- Objectif de l'exercice:
Recopiez à l'identique le passage de la présentation du film Amanda qui s'ouvre sur les mots contenant « Avec : Vincent » et se ferme sur « des Enfants). 1h47. ».

- Texte de référence:
──────────────────────────────

Amanda

2018

Avec : Vincent Lacoste (David Sorel), Isaure Multrier (Amanda), Stacy Martin (Léna), Ophélia Kolb (Sandrine Sorel), Marianne Basler (Maud Sorel), Jonathan Cohen (Axel), Nabiha Akkari (Raja), Greta Scacchi (Alison), Bakary Sangaré (Le directeur de la Maison des Enfants). 1h47.

Juin 2017. David, 24 ans, attend la venue de touristes indiens auxquels il loue pour des vacances l'un des studios de l'immeuble où il habite. Il arrive ainsi en retard pour chercher Amanda, sa nièce de sept ans, à sa sortie de l'école. Lorsque sa sœur, Sandrine, professeure d'anglais, rentre tard le soir, elle n'a que faire de la complicité entre sa fille et son frère. Elle est en colère d'avoir été appelée pour lui signaler qu'Amanda avait du attendre longtemps toute seule devant l'école. Sandrine regarde les devoirs de sa fille. De son côté, Amanda est intriguée par le livre qu'elle lit, "Elvis has left the building". Sandrine en profite pour lui expliquer ce qu'est une expression, une formule imagée, et notamment celle-ci qui fut employée lorsqu'un entrepreneur de spectacle, pour décourager les fans qui attendaient Elvis Presley à sa sortie de la salle pour un autographe. Elle en retrouve même l'origine sur internet.

La querelle entre le frère et la sœur est sans suite tant ils s'entendent et s'aident au quotidien. Sandrine a même acheté des billets pour les matches de Wimbledon le mois suivant sachant son frère passionné par ce sport dont il fut autrefois un excellent joueur. David loue l'un des appartements de l'immeuble à Lena, une pianiste de province. Les deux jeunes gens entament bientôt une relation amoureuse. Pour fêter son permis, Sandrine invite son frère, Lena et ses amis à un pique-nique dans un parc. David comme toujours en retard est éberlué parce qu'il voit : des corps étendus et ensanglantés, victimes de rafales de mitraillettes de terroristes.

──────────────────────────────

Items de données:
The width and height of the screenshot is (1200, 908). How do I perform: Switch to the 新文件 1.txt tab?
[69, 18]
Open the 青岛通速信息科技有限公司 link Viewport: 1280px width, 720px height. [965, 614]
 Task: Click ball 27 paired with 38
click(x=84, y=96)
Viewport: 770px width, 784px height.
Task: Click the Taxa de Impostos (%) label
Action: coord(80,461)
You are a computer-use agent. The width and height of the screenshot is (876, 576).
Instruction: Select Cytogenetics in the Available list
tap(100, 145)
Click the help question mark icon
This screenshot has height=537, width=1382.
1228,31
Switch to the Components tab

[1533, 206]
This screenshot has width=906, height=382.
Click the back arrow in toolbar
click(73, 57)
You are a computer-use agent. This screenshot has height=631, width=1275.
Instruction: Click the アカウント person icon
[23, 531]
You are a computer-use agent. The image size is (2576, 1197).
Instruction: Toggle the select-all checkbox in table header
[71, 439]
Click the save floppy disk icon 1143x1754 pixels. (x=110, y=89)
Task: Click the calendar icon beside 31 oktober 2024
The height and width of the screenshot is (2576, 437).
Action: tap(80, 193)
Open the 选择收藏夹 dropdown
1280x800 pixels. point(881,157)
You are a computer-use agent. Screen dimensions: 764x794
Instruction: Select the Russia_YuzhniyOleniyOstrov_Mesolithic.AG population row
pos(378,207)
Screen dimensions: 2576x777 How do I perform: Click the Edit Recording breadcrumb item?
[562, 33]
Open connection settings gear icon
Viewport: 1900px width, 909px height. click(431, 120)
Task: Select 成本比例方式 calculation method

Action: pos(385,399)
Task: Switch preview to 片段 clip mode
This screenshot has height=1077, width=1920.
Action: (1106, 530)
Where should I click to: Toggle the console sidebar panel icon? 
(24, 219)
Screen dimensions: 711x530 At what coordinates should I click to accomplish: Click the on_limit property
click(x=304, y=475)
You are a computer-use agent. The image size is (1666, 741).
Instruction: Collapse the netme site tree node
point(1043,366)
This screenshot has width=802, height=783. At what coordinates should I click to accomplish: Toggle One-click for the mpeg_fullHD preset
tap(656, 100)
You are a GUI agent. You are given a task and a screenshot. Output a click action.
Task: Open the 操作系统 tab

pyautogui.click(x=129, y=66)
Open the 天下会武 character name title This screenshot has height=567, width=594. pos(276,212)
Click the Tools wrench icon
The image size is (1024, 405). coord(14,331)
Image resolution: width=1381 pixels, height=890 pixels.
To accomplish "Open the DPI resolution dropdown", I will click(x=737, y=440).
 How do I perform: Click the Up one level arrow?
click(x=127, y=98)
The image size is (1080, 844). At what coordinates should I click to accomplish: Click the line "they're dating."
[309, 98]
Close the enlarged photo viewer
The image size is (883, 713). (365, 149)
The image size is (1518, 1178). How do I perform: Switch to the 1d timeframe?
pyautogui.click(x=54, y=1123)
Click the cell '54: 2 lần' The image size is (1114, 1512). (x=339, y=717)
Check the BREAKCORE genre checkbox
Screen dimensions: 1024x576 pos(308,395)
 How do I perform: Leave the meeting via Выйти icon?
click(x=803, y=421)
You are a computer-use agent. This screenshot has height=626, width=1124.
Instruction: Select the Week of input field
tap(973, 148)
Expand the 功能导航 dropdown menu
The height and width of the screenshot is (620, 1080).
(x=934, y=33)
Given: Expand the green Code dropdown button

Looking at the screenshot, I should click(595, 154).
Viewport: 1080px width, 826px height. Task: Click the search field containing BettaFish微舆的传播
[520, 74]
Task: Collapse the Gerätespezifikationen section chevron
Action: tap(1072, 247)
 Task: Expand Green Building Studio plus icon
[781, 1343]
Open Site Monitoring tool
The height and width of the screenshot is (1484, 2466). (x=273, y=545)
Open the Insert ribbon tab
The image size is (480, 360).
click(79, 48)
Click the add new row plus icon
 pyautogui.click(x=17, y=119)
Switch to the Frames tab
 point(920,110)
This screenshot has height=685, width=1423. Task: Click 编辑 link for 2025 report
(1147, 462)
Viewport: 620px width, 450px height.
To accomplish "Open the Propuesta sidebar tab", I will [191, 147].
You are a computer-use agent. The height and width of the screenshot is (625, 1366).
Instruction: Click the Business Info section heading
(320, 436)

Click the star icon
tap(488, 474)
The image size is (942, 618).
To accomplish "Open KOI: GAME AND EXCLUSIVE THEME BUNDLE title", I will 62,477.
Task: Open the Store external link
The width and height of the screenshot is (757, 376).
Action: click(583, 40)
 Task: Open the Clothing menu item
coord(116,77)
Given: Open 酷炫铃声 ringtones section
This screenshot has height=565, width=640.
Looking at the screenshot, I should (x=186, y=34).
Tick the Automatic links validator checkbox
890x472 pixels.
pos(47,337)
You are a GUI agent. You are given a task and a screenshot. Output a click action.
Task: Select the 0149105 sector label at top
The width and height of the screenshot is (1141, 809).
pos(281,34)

──────────────────────────────

- Résultat obtenu:
Avec : Vincent Lacoste (David Sorel), Isaure Multrier (Amanda), Stacy Martin (Léna), Ophélia Kolb (Sandrine Sorel), Marianne Basler (Maud Sorel), Jonathan Cohen (Axel), Nabiha Akkari (Raja), Greta Scacchi (Alison), Bakary Sangaré (Le directeur de la Maison des Enfants). 1h47.